Photovoltaic power generation must be predicted to counter the system instability caused by an increasing number of photovoltaic power-plant connections. In this study, a method for predicting the cloud volume and power generation using satellite images is proposed. Generally, solar irradiance and cloud cover have a high correlation. However, because the predicted solar irradiance is not provided by the Meteorological Administration or a weather site, cloud cover can be used instead of the predicted solar radiation. A lot of information, such as the direction and speed of movement of the cloud is contained in the satellite image. Therefore, the spatio-temporal correlation of the cloud is obtained from satellite images, and this correlation is presented pictorially. When the learning is complete, the current satellite image can be entered at the current time and the cloud value for the desired time can be obtained. In the case of the predictive model, the artificial neural network (ANN) model with the identical hyperparameters or setting values is used for data performance evaluation. Four cases of forecasting models are tested: cloud cover, visible image, infrared image, and a combination of the three variables. According to the result, the multivariable case showed the best performance for all test periods.

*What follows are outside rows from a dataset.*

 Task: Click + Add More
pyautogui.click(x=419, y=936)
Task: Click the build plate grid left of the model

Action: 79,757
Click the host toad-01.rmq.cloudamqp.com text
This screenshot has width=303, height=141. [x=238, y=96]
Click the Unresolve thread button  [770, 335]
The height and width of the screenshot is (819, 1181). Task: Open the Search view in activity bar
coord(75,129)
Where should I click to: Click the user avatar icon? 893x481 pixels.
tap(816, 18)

Among single variable models, cloud cover presented a fair performance for short-term forecasting, and visible image presented a good performance for ultra-short-term forecasting.

Suggested Citation

  • Yongju Son & Yeunggurl Yoon & Jintae Cho & Sungyun Choi, 2022. "Cloud Cover Forecast Based on Correlation Analysis on Satellite Images for Short-Term Photovoltaic Power Forecasting," Sustainability, MDPI, vol. 14(8), pages 1-24, April.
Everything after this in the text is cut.